Incapacity - If you become incapacitated, the Trust names your spouse, or, if you are single, someone else you choose, to manage your affairs without a Conservatorship and without court intervention. If you are single, or if both married spouses become incapacitated, the Trust names a Successor Trustmanager to care for you. The Trust states in specific language that you are to be cared for in the manner in which you are accustomed throughout your remaining lifetime, or until you recover.

Proper Distribution - Upon the death of the last spouse, (or if you are single, upon your death) the estate will be distributed according to your exact written wishes. These written wishes spell out exactly who is to receive what and when s/he is to receive it. Through the Trust, you can keep the distribution process out of the court system - a non-probate transfer. All matters can be handled by the family. If the court system is ever needed to settle a dispute, it is always available to the family. Since the language of the Trust is so clearly written, families rarely have disputes with a Trust.

Estate Tax Avoidance - In the case of married couples, Estate Taxes are eliminated on estates with a value of up to $7,000,000. This is accomplished because a married couple's estate will divide into two trusts upon the death of the first spouse. These Trusts are known as A-B Trusts. By creating an A-B Living Trust, your family can save hundreds of thousands of dollars in Estate Taxes. Remember, you can also avoid these estate taxes by drafting into your Will proper testamentary trust protection, however, that Will must still be probated.

For estates greater than $3,500,000, if you are single, or $7,000,000, if you are married, you should seek competent legal advice on avoiding further exposure to estate tax. Feel free to call our office.

Changes - While you are alive and competent, you can amend or completely revoke the Living Trust with absolutely no penalty whatsoever.


How Can I Create A Living Trust?

When you decide to protect yourself and your family from the procedures/tragedies of Probate, Conservatorship, and, if you are married, Estate Taxes, creating a Living Trust is easier than you may think. It is not necessary to gather all of your assets together to begin the process. All you need to do is make some basic decisions about your estate distribution.

DECISION #1 - What is your choice for the final distribution of your estate? You may specify any manner of distribution of your estate upon your death. There is virtually no limitation regarding the way you do this. However, keep in mind that the simpler  your distribution plan, the easier it will be for your Successor Trustmanagers to administer.

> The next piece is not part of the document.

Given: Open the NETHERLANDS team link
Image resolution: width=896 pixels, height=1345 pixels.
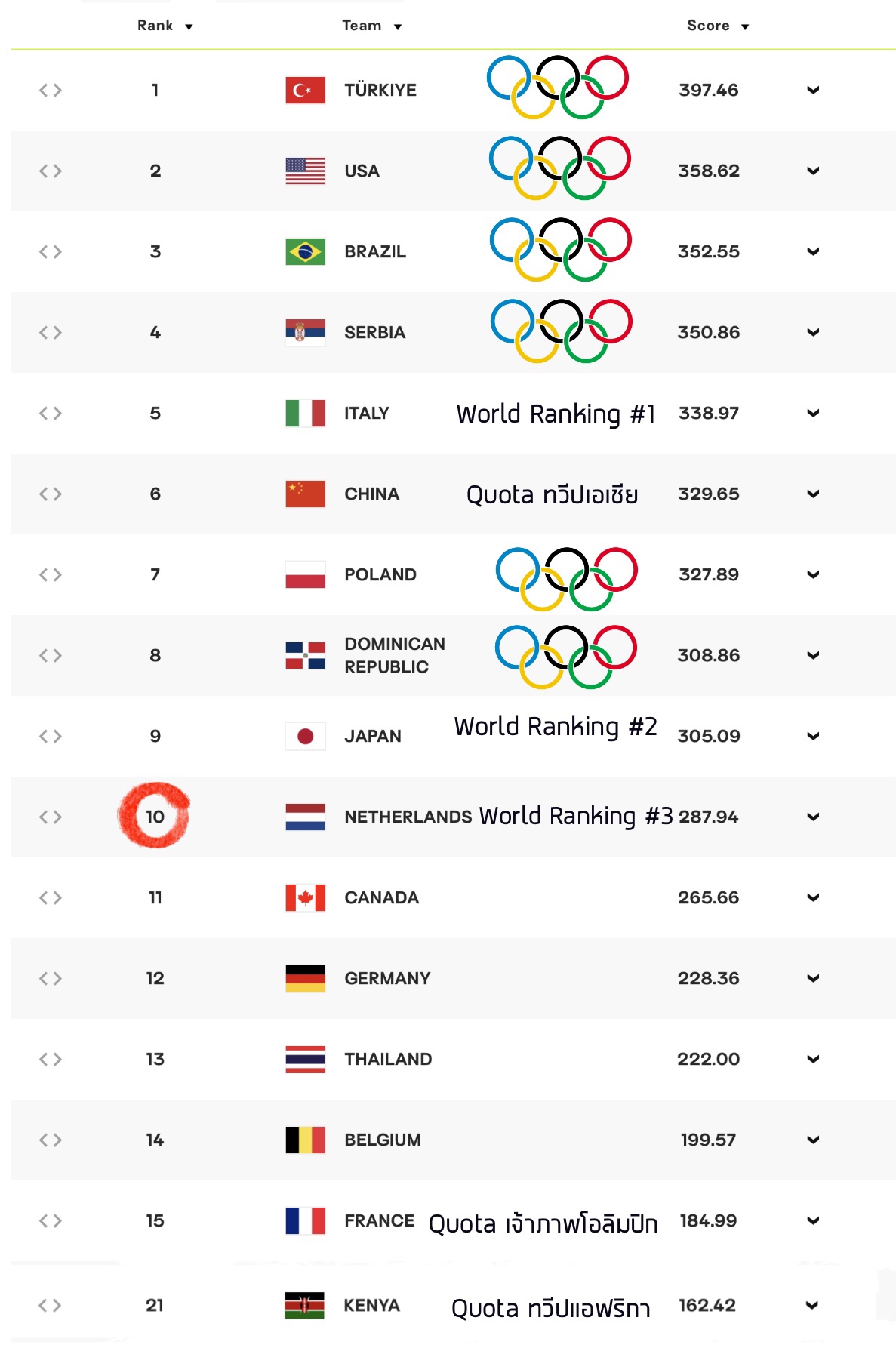Looking at the screenshot, I should pyautogui.click(x=408, y=817).
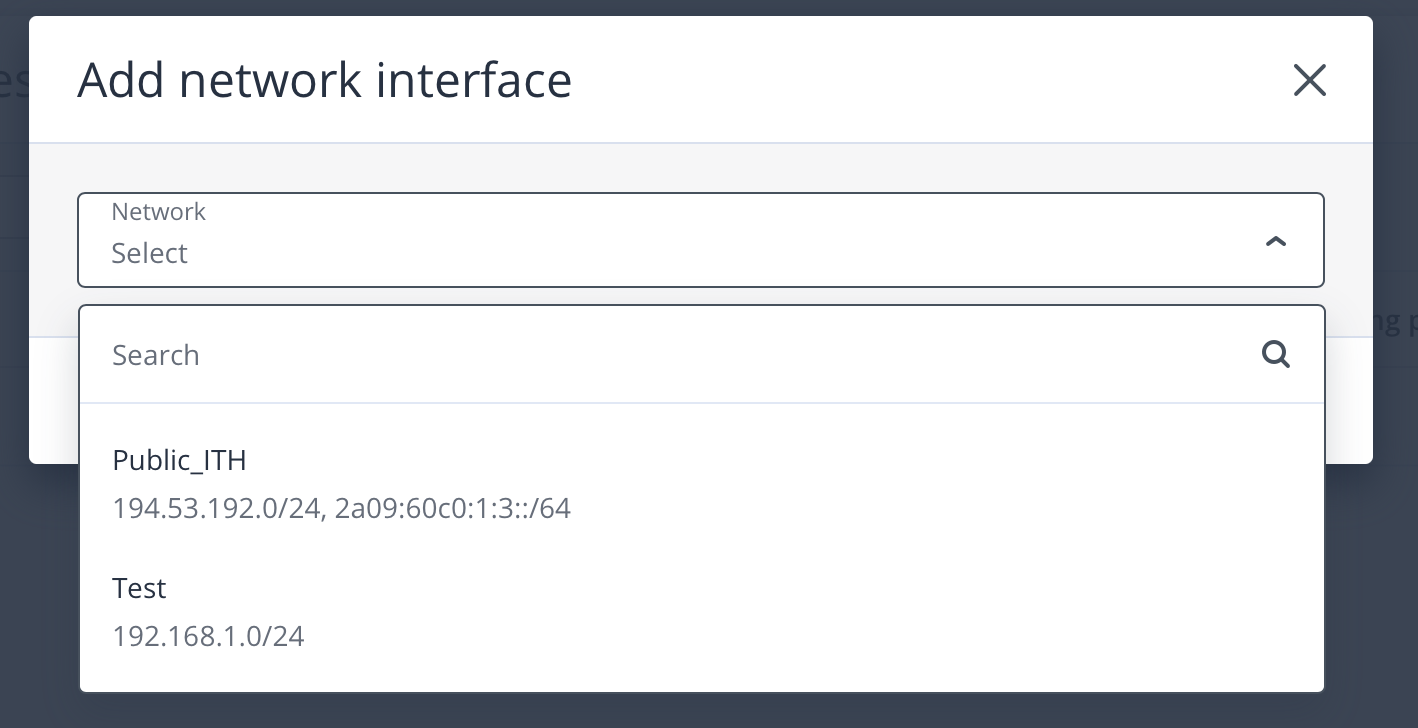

DECISION #2 - When do you want the estate to be distributed? Most people choose immediate distribution upon the death of the Creator(s). When there are minor children, handicapped beneficiaries, or other special situations, the estate can be held in Trust for a specified period of time. Sometimes people want to control the distribution to their children or other beneficiaries over a period of time instead of giving them everything at once. Again, any timing needs that you and your family may require will be included in your Trust documents.

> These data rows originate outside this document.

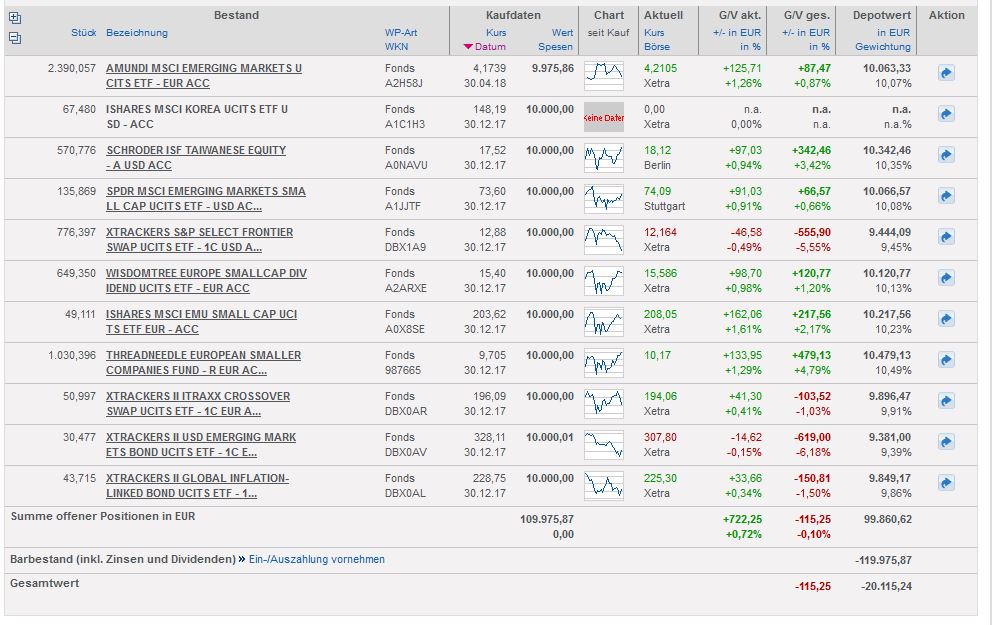
Task: Sort the table by Stück column
Action: [83, 33]
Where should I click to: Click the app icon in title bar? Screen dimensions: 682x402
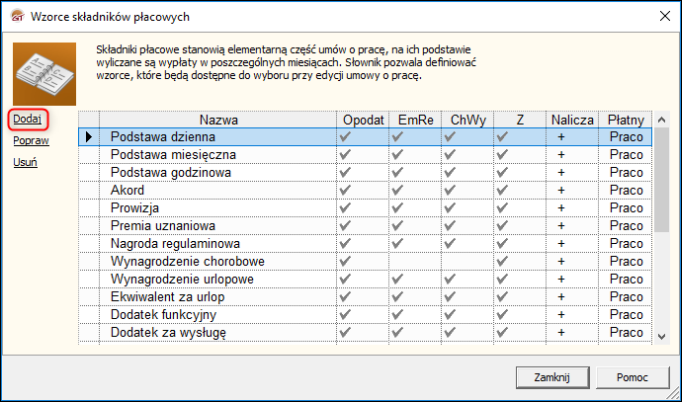[x=16, y=17]
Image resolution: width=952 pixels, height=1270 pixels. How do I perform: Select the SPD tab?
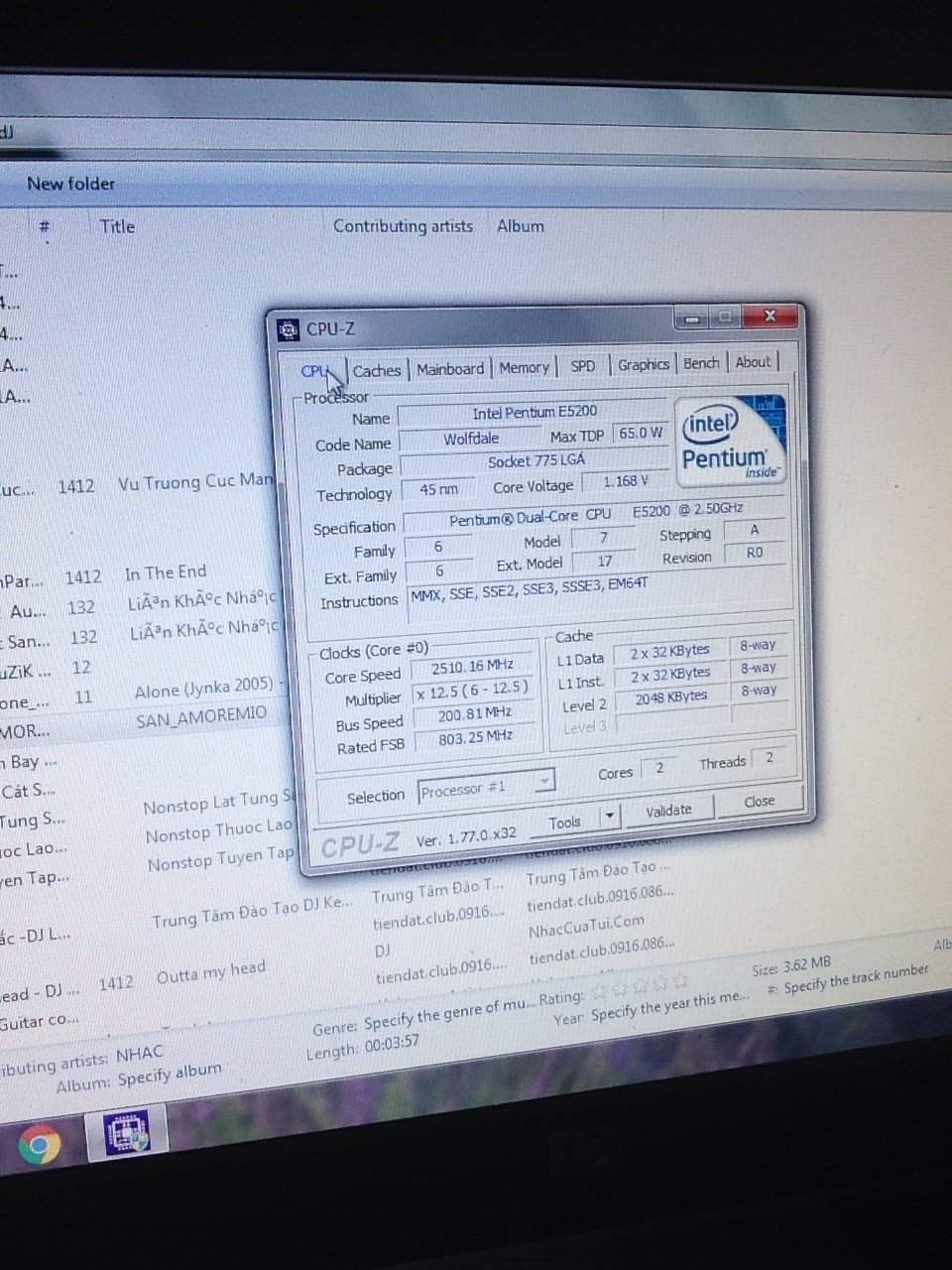pos(583,365)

DECISION #3 - Whom do you want to name as Successor Trustmanager(s)? Successor Trustmanagers are the person(s) who take your place as Trustmanager upon your death or incapacity. Successor Trustmanagers should be people who you know will look out for the best interests of the Beneficiaries. Most people choose their adult children for this position. Sometimes, because of special situations, people choose friends, financial advisors, or a professional Trustmanager to manage their estate upon their death or incapacity.

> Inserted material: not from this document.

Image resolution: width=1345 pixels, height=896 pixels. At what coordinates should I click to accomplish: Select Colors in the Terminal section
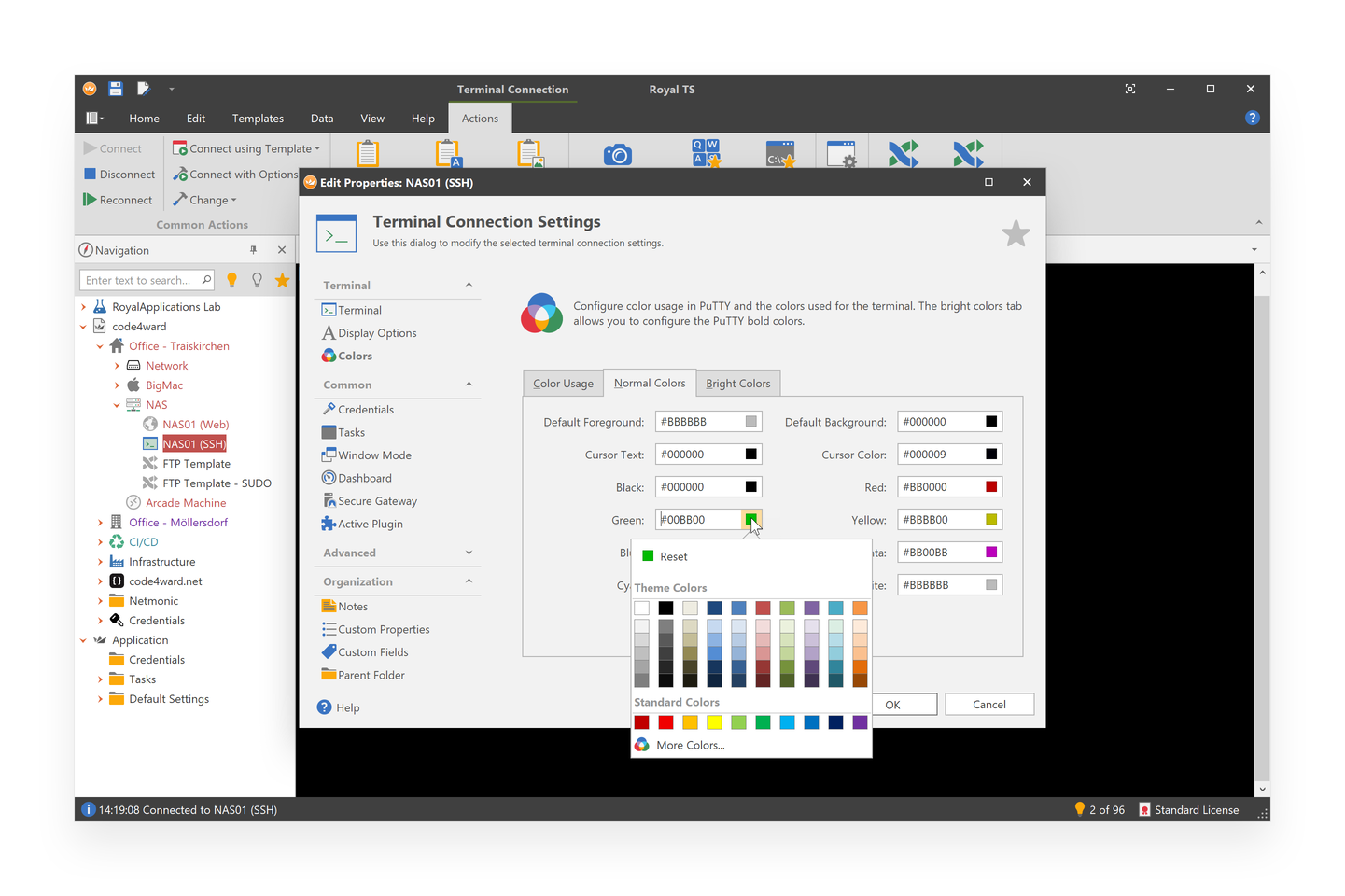click(355, 356)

DECISION #4 - Do you need Guardians? Guardians are individuals whom you wish to raise your children until they are eighteen years of age for you should something happen to both parents prior to that time. Do you want to disinherit someone? Do you have other special needs, such as beneficiaries who are handicapped, deceased, etc.? All of these situations will be addressed in your Trust documents.

After you have made these decisions, you need to communicate your special needs to the lawyer who will draft your Trust. Because the Dimeff Law Office has extensive experience creating thousands of clients' Trusts, a simple but effective form of providing your special information has been created. Special  worksheets , when properly filled out, give us all of the required information.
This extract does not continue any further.